While she started with a more timid attitude to the clothes, she is now ramping up the VB-ness of it all or, as she says, “putting the Victoria back into Victoria Beckham”.

This is why she got back into the bag, which played on her wry sense of humour, a decade after she agreed to let Marc Jacobs spoof her for his own campaign a decade ago. It made sense to her to go full circle yet, this time, she’s been photographed by the same photographer, Juergen Teller, in her own branded bag.

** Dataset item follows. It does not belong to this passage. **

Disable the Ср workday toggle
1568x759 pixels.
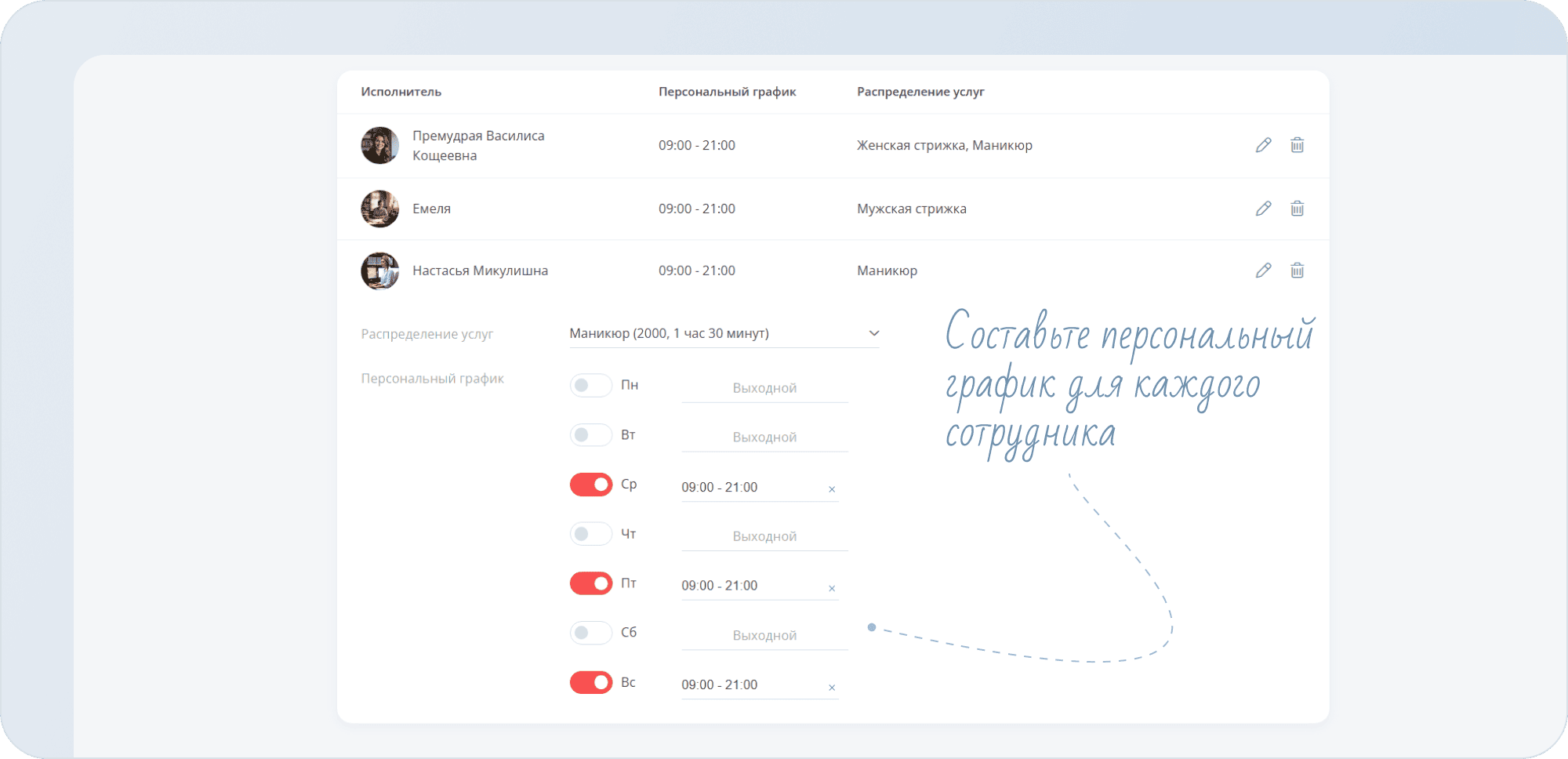pyautogui.click(x=590, y=485)
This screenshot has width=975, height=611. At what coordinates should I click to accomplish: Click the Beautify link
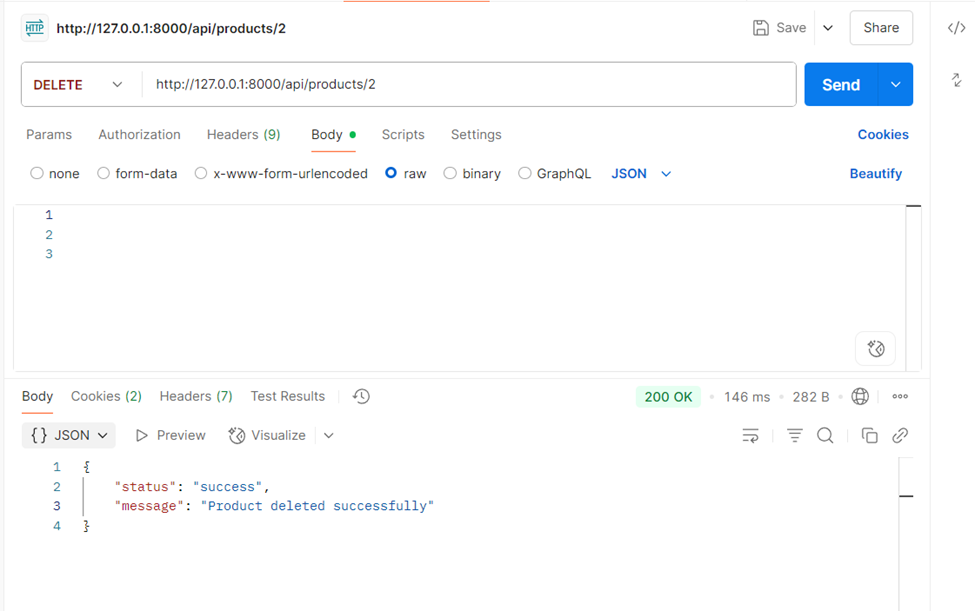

“Back then, when Marc put me in the bag, I didn’t understand the irony,” she remembers. “But I do now and so when it came to us sitting round having a bit of a brainstorm... is it a model in a dress, is it a model in a bag, is it a model in a pair of sunglasses? Surely, it’s me coming out of a Victoria Beckham bag. I’ve put all of me into this brand.”

Beckham has also, for a one season spectacle, moved her fashion show from New York to London Fashion Week. The campaign will also be projected from Piccadilly Circus — something she is thrilled about because “when I was a kid, my parents would drive us up to London and show us Big Ben and Buckingham Palace, and would always drive around Piccadilly Circus. I remember looking up, thinking ‘Wow, how cool would that be, to literally see your name in lights’.”

And that makes you remember that this is the girl who has really wanted all of this for a long time. She might have once said she wanted to be as famous as Daz Automatic, but she’s long since eclipsed the doorstep challenge.